UK parliament resumes with overflowing in-tray for the government
Parliament will return tomorrow from a six-week summer recess with the government facing a series of crises and a busy legislative agenda.
Liz Truss or Rishi Sunak will be sworn in as Prime Minister on Tuesday, after tomorrow’s Tory leadership announcement, with the eventual winner expected to bring forward a cost of living support package in the coming weeks.
Truss, the presumptive Prime Minister, today said she would outline her plan this week if victorious and would bring forward a mini-budget to parliament by the end of the month.

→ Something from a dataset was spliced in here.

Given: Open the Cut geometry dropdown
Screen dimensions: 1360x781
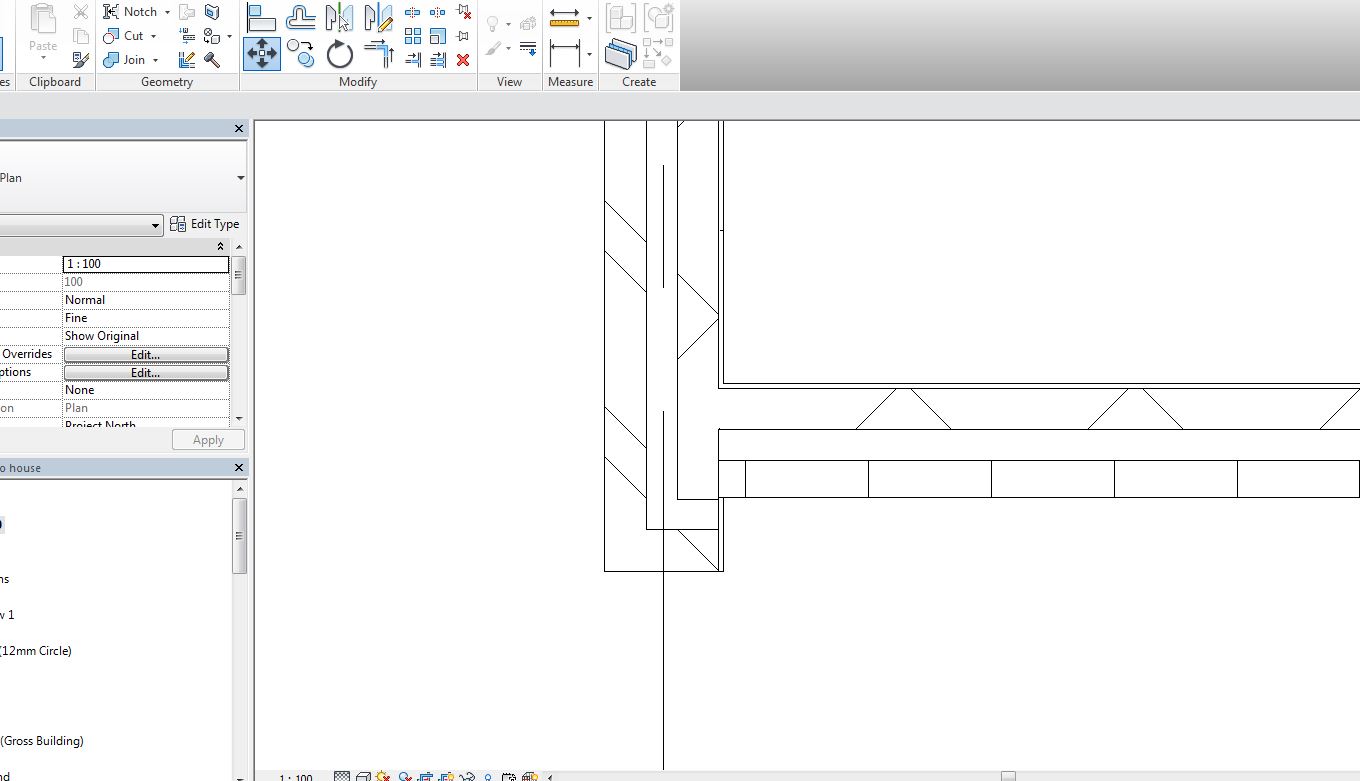Looking at the screenshot, I should pyautogui.click(x=154, y=36).
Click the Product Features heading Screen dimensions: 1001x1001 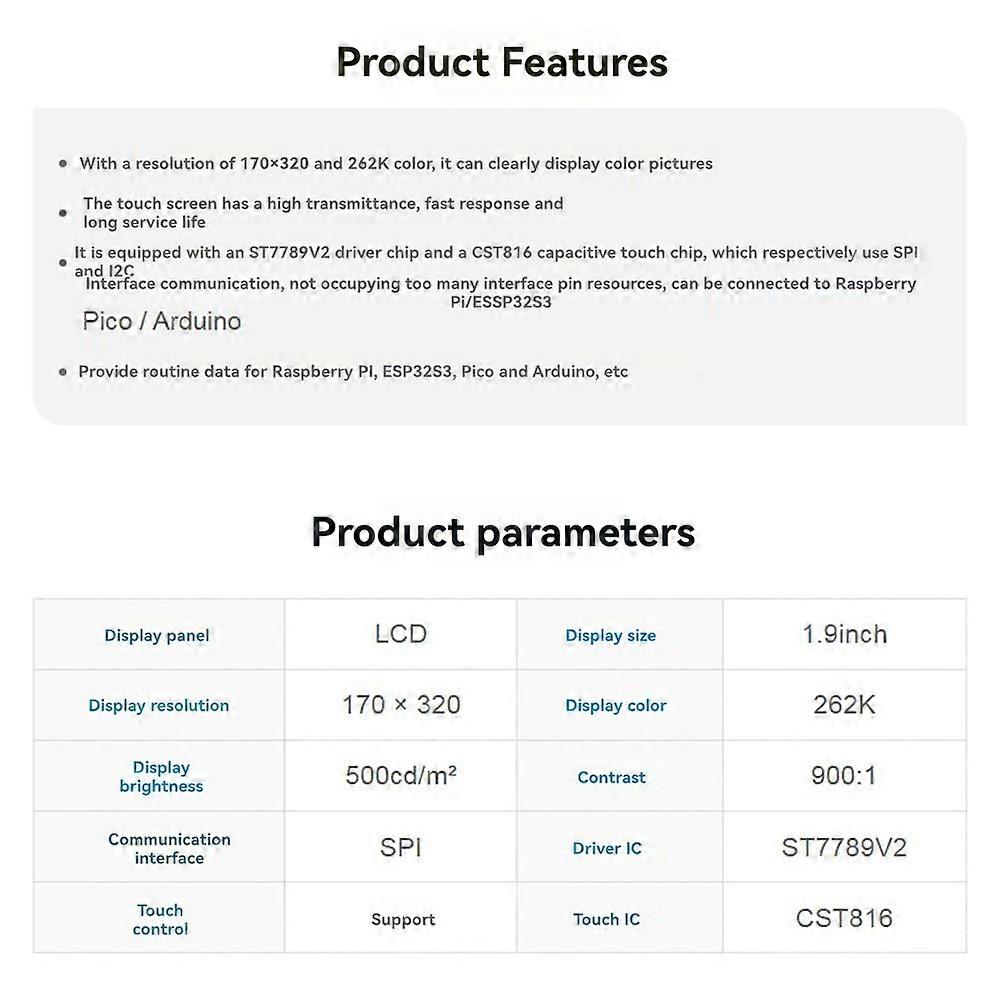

Truss indicated during a BBC interview that families and businesses would receive direct support to combat spiralling energy prices, with household bills set to almost triple this autumn.
A Treasury insider told the Sunday Times that Truss’ cost of living package and swathe of tax cuts will likely cost in the region of £100bn and be brought to parliament within weeks.
“They’re talking in terms of this being a pandemic-sized package,” they said.
Parliament is also expected to debate the government’s reforms to financial services regulation post-Brexit in the coming months.
The government’s Financial Services and Markets Bill, which was published in July, sets up a mechanism to bin EU financial services regulations one-at-a-time and either replace them with completely new rules or with none at all.
Truss and Sunak have both committed to move quickly on these post-Brexit changes, with the Solvency II regulation on insurance firms among the first rules set to be eased.
The government’s Northern Ireland Protocol Bill will also start to make its way through parliament, however it is expected that it could take some time to pass through both houses.
The legislation, which the EU claims is a breach of international law, effectively overrides the post-Brexit Northern Ireland Protocol and ends most checks on goods going between Great Britain and Northern Ireland.